Rendue publique en 2010, la Fatwa (décret religieux) prononcée par l’ayatollah Ali Khamenei déclarait «haram» (illicite) l’utilisation des armes atomiques. Dernièrement encore, le porte-parole des Affaires étrangères iraniennes Saeed Khatibzadeh avait déclaré que «la position de l’Iran n’a pas changé: les activités nucléaires de l’Iran ont toujours été pacifiques et le resteront.» Indépendamment de sa volonté affichée de continuer à enrichir son uranium, l’Iran reste attaché aux négociations, en dépit des pressions et des attaques qu’il subit. Sur ces dernières, «les Iraniens savent que c’est un piège», pense Marc Martinez.
De nouvelles sanctions européennes contre l’Iran
En pleines négociations, l’Union européenne a annoncé de nouvelles sanctions à l’encontre de huit personnalités iraniennes. En représailles, Téhéran rompt tout dialogue avec les 27 pays européens dans le domaine des droits humains, du terrorisme, du trafic de drogue et des réfugiés. Malgré ce climat délétère, «les Mollahs ne désespèrent pas de trouver un nouvel accord», estime le consultant en géopolitique.
«Les Iraniens répondent, mais sans surenchérir, afin de pouvoir continuer les négociations. Celles-ci avaient très bien commencé d’ailleurs, d’où la crainte des autres puissances régionales de voir l’Iran rouvrir son économie», relève-t-il.

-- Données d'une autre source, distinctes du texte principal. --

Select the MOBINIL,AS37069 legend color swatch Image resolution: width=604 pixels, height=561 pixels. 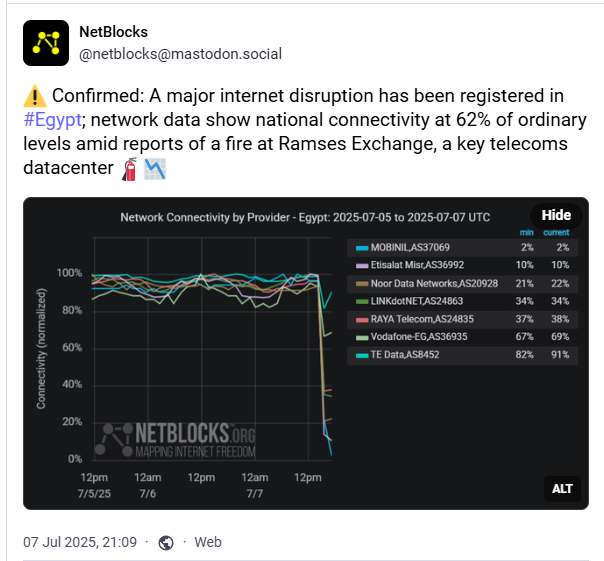[362, 248]
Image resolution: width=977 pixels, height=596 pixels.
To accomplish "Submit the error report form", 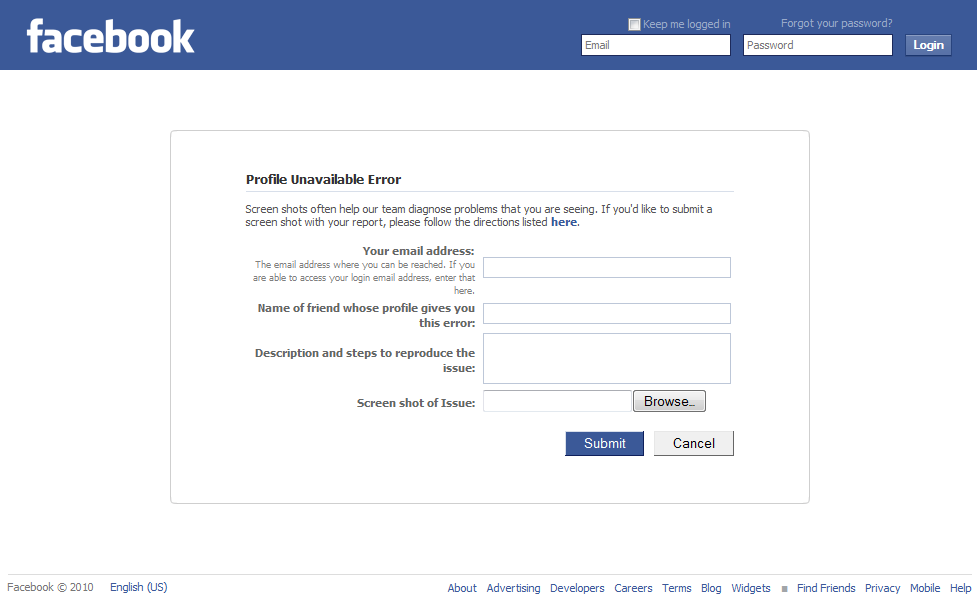I will point(604,443).
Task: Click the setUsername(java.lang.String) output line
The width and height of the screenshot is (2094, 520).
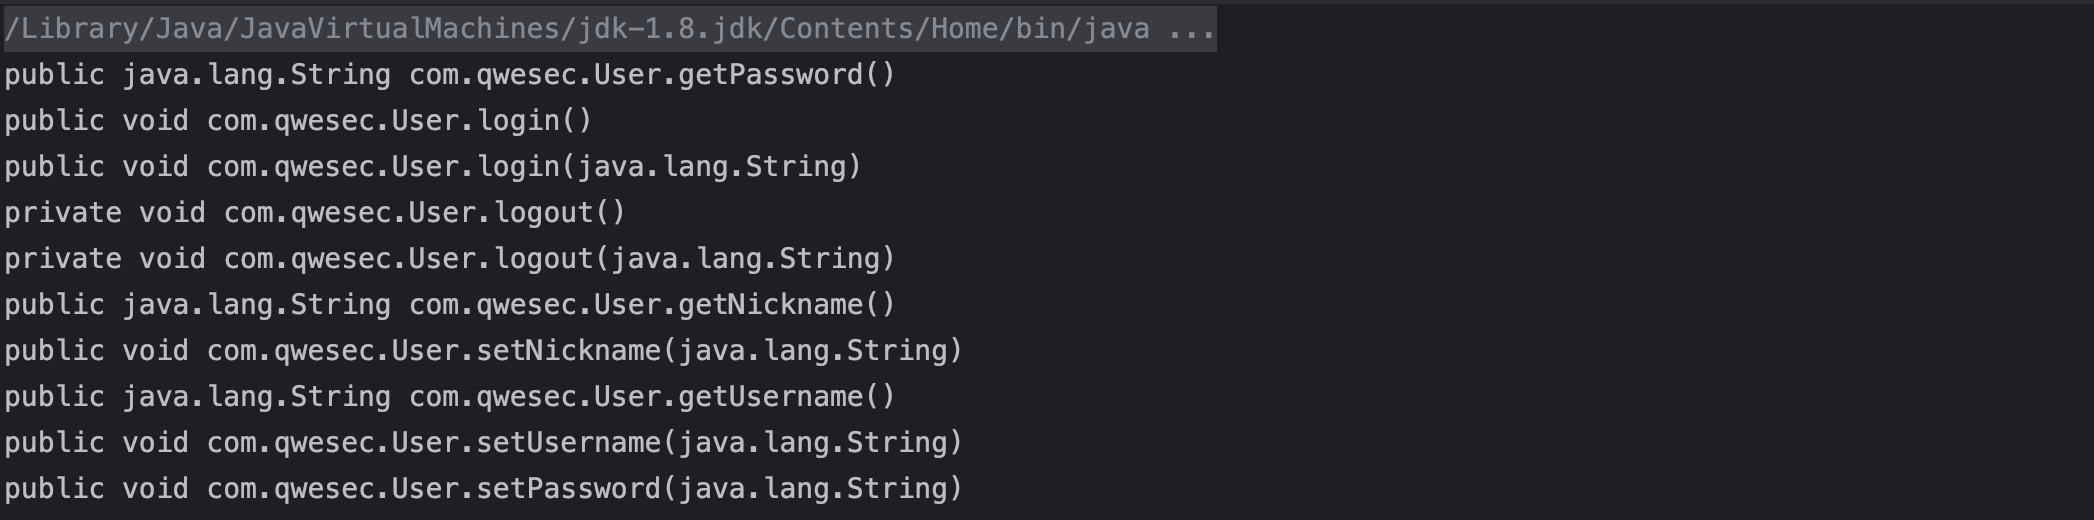Action: 483,443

Marc Martinez pointe du doigt, en l’occurence, la préoccupation d’Israël et de l’Arabie saoudite. Les deux pays semblent inquiets d’un retour de l’Iran dans le concert des nations. Or, pour l’Iran, un retour à l’accord et la levée des sanctions lui permettraient de libérer son économie. Comme le précise Marc Martinez, «une annulation des premières sanctions pourrait être un énorme boost. C’est crucial pour la légitimité du régime.» Néanmoins, le consultant reste perplexe sur la suite des évènements dans la région.
«Des puissances cherchent à provoquer et à affaiblir l’Iran, c’est une certitude: Israël est le fer de lance, l’Arabie saoudite suit avec un sourire nerveux aux lèvres, les Émirats arabes unis cherchent à freiner toute escalade militaire», prévient Marc Martinez.